◆ Kutipan

----------------

Menurut kamu 4+4+4+4+4+4 itu berarti 4X6 atau 6X4? Persoalan inilah yang jadi heboh di media sosial setelah Muhammad Erfas Maulana, mahasiswa Jurusan Teknik Mesin Universitas Diponegoro, me-posting-kan hal tersebut di media sosial miliknya. Hal ini terjadi setelah Erfas yang membantu adiknya mengerjakan tugas Matematika mempertanyakan alasan guru menyalahkan jawaban sebuah soal.
Dalam soal tugas itu, guru meminta adik Erfas untuk menyatakan 4+4+4+4+4+4 dalam operasi perkalian. Adik Erfas menuliskan jawaban bahwa 4+4+4+4+4+4 = 4×6. Jawaban itu, menurut Erfas, seharusnya benar. Namun, ternyata sang guru menyalahkan. Menurut guru, jawaban yang seharusnya adalah 6×4. muncullah perdebatan seru di media sosial. Mana yang benar, 4×6 atau 6×4?
Saking serunya perdebatan, profesor Matematika dari Institut Teknologi Bandung, Iwan Pranoto, pun turut berkomentar. Ia memberi sedikit kultwit untuk menjelaskan permasalahan itu.
Menurut Iwan, 4×6 ataupun 6×4 sebenarnya sama. Namun, bisa saja salah bila dilihat dalam konteks tertentu.
Iwan memberi ilustrasi. Ia mencontohkan, bila pertanyaan guru adalah “Jika 2×3 = 3+3, tentukan 3×4″, maka jawaban yang seharusnya adalah 4+4+4. “Jika dengan pertanyaan ini anak jawabnya 3+3+3+3, barulah salahkan,” katanya lewat akun Twitter-nya.
Namun, Iwan mengungkapkan, bila pertanyaannya hanya 3×4, maka anak bisa menjawab 3+3+3+3 atau 4+4+4. Semuanya benar. Dengan demikian, didasarkan pada pendapat Iwan, 4+4+4+4+4+4 bisa saja dinyatakan 4×6 atau 6×4 dalam operasi perkalian. Jawaban adik Erfas dalam tugas Matematika-nya seharusnya tidak disalahkan.
“Cara bertanya guru Matematika di Indonesia mungkin salah. Juga cara mengoreksinya salah,” katanya. Iwan mengatakan, saat ini dibutuhkan pembenahan sikap, budaya, dan cara berpikir guru Matematika. “Mengubah sikap guru Matematika yang luwes bernalar merupakan tantangan bagi institusi penyiapan guru kita, LPTK,” ungkapnya.

----------------

◆ Yang Perlu Dikerjakan
[1] Salin tanpa perubahan bagian kutipan tentang perdebatan 4×6 atau 6×4 yang dibuka dengan kata-kata "Dalam soal tugas" dan ditutup dengan "dalam konteks tertentu.".
[2] Tentukan apakah setiap pernyataan berikut sesuai dengan kutipan tentang perdebatan 4×6 atau 6×4, lalu jawab ya atau tidak disertai kata-kata penentu dari kutipan itu:
(a) Erfas adalah mahasiswa Jurusan Teknik Mesin Universitas Diponegoro.
(b) Menurut guru, jawaban yang benar adalah 4×6.
(c) Iwan Pranoto adalah profesor Matematika dari Institut Teknologi Bandung.
[3] Ringkas kutipan tentang perdebatan 4×6 atau 6×4 dalam dua kalimat.

----------------

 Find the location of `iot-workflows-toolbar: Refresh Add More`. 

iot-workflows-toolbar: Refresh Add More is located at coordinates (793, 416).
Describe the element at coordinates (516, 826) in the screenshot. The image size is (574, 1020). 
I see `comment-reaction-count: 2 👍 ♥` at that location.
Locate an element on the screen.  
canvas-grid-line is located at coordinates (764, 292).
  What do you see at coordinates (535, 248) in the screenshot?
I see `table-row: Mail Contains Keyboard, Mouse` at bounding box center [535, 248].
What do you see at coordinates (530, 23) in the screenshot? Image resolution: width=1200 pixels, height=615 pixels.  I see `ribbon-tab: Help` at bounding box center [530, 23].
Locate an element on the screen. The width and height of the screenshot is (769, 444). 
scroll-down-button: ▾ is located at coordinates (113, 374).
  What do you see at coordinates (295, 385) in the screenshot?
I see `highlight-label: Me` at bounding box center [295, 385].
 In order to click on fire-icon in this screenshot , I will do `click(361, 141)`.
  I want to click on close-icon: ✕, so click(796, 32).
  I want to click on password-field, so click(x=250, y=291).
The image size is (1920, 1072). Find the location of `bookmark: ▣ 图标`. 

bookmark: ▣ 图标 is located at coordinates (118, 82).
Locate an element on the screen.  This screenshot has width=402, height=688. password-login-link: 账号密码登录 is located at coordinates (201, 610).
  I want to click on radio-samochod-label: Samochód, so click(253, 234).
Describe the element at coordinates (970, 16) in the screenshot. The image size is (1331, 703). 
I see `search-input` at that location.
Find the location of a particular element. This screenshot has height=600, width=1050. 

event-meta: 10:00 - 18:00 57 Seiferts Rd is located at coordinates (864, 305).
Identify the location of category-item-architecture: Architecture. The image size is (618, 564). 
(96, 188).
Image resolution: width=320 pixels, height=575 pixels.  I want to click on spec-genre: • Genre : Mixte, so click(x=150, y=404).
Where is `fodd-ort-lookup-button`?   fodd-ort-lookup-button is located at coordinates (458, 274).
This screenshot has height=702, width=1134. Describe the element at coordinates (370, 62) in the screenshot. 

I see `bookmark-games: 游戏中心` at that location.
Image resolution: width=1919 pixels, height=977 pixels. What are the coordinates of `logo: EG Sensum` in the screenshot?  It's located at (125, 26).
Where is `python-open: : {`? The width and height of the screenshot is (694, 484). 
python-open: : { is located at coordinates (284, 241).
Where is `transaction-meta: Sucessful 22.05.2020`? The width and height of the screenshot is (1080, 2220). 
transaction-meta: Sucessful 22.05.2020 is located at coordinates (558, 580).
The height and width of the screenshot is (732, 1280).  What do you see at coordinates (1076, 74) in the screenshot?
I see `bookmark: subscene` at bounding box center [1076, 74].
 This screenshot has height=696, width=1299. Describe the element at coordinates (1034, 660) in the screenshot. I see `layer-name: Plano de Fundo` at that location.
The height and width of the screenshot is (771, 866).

----------------

◆ Jawaban Tugas
[1]
Dalam soal tugas itu, guru meminta adik Erfas untuk menyatakan 4+4+4+4+4+4 dalam operasi perkalian. Adik Erfas menuliskan jawaban bahwa 4+4+4+4+4+4 = 4×6. Jawaban itu, menurut Erfas, seharusnya benar. Namun, ternyata sang guru menyalahkan. Menurut guru, jawaban yang seharusnya adalah 6×4. muncullah perdebatan seru di media sosial. Mana yang benar, 4×6 atau 6×4?
Saking serunya perdebatan, profesor Matematika dari Institut Teknologi Bandung, Iwan Pranoto, pun turut berkomentar. Ia memberi sedikit kultwit untuk menjelaskan permasalahan itu.
Menurut Iwan, 4×6 ataupun 6×4 sebenarnya sama. Namun, bisa saja salah bila dilihat dalam konteks tertentu.

[2]
(a) Ya: "mahasiswa Jurusan Teknik Mesin Universitas Diponegoro"
(b) Tidak: "Menurut guru, jawaban yang seharusnya adalah 6×4."
(c) Ya: "profesor Matematika dari Institut Teknologi Bandung, Iwan Pranoto"

[3] Adik Erfas diminta menyatakan 4+4+4+4+4+4 dalam operasi perkalian dan menjawab 4×6, tetapi gurunya menyalahkan jawaban itu karena menganggap 6×4 yang seharusnya, sehingga muncul perdebatan di media sosial. Profesor Matematika ITB Iwan Pranoto menyatakan bahwa 4×6 dan 6×4 sebenarnya sama, meski bisa salah dalam konteks tertentu, dan menilai cara bertanya guru Matematika di Indonesia mungkin salah, begitu pula cara mengoreksinya.